Top Books for August
In this final splash of summer, in between stints of watching the Olympics, be sure to: Read The Queen of Katwe prior to the movie adaptation’s release in September, learn some political history with Jeffrey Toobin’s The Nine and A.J. Somerset’s Arms in the run-up to November’s election, and kick back with some sci-fi from Drew Magary.
The Queen of Katwe
Niree: First, there was the incredible true story of Bobby Fischer. Now, there is the incredible true story of Phiona Mutesi, a teen chess prodigy who defied societal expectations and circumstantial limitations to become Uganda's national champion. Tim Crothers expertly weaves together a multitude of narratives spanning generations to tell the heartwarming tale of how a nine-year-old from an impoverished slum could not just pick up an unlikely hobby, but rise up to compete in the prestigious World Chess Olympiads and become a Woman Candidate Master. Catch Lupita Nyong'o and David Oyelowo in the movie adaptation, in theaters this September.
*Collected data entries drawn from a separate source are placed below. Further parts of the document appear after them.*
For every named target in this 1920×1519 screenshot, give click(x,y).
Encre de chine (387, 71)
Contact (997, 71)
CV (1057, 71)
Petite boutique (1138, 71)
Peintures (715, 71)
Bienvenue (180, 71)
Alex: Despite the anachronism, it’s hard not to find a note of irony in the title of Jeffrey Toobin’s insider account of the Supreme Court, The Nine. With Antonin Scalia’s vacancy on the Supreme Court left defiantly unfilled by the Senate, the nine has become the eight, and the fog of lofty dignity that usually protects the Court from quotidian political drama has been lifted. Which isn’t to say that the Court hasn’t seen its share of commotion over the years; as Toobin’s compelling book reveals, the turmoil just usually takes place in hushed tones behind heavy curtains.
Perhaps the most surprising aspect of the Supreme Court leading up to the turn of the century, though, is just how moderate it was. Despite being heavily stacked with conservative judges, the Court’s decisions generally tracked with public opinion and liberal precedent. In The Nine, Toobin attributes this moderate tack almost entirely to one judge: Sandra Day O’Connor. In fact, Toobin goes so far as to state that, especially when it came to abortion, “the Rehnquist Court was in fact the O'Connor Court.” It’s an interesting lesson as the country awaits a ninth judge who will determine the new majority; the professed political leanings of any given judge don’t necessarily determine how the court will rule. In this time of extreme partisan dysfunction, there’s some measure of comfort in that thought.
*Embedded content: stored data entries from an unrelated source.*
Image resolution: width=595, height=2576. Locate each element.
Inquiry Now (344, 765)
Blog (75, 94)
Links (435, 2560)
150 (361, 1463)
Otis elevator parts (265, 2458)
Arms: The Culture and Credo of the Gun
Ashley: As a former soldier, current gun owner, and sardonic Canadian, A.J. Somerset offers a much-needed perspective on the United States’s gun culture. Though he makes it abundantly clear which side he’s on (he believes America’s modern-day obsession with guns is out of control), Somerset didn’t write Arms to argue for gun control or to show that guns are what really kill people. Instead, he writes: “This is a book about ideas that kill people, about the palimpsest of untruth, half-truth, and wishful fabrication that Americans have piled up to paper over their inconvenient truths.”
From that jumping off point, Somerset spends a lot of well-researched and darkly humorous time moving through history, from technological advancements to the honor of cowboys to racial tensions. It’s fascinating to see what incidents sparked pushes for new gun legislation, and how all that history has compounded and led to the political standoff we’re in today. Arms doesn’t provide all the answers to our current gun violence woes, but it definitely provides the background knowledge necessary to more successfully engage in this loaded debate.
Dave: This book opens with the ominous warning that “Immortality will kill us all.” It’s the simple thesis behind Drew Magary’s sci-fi novel, which heroically explores the dangers of living forever. Set in the near future, The Postmortal follows one man’s experience with the cure for aging. John Farrell effectively becomes immortal after receiving a new (and largely illegal) treatment that isolates and deactivates the gene in our DNA that causes human beings to age. Farrell is now frozen at age 29, without the ability to grow older or die of old age.
Sadly, easily-accessible immortality quickly produces a unique set of negative consequences, including a dangerous religious cult, secret government euthanasia programs, and—of course—evil, green-skinned people. While the tone of The Postmortal can easily be described as “macabre,” Magary’s wit carries the narrative with immense humanity.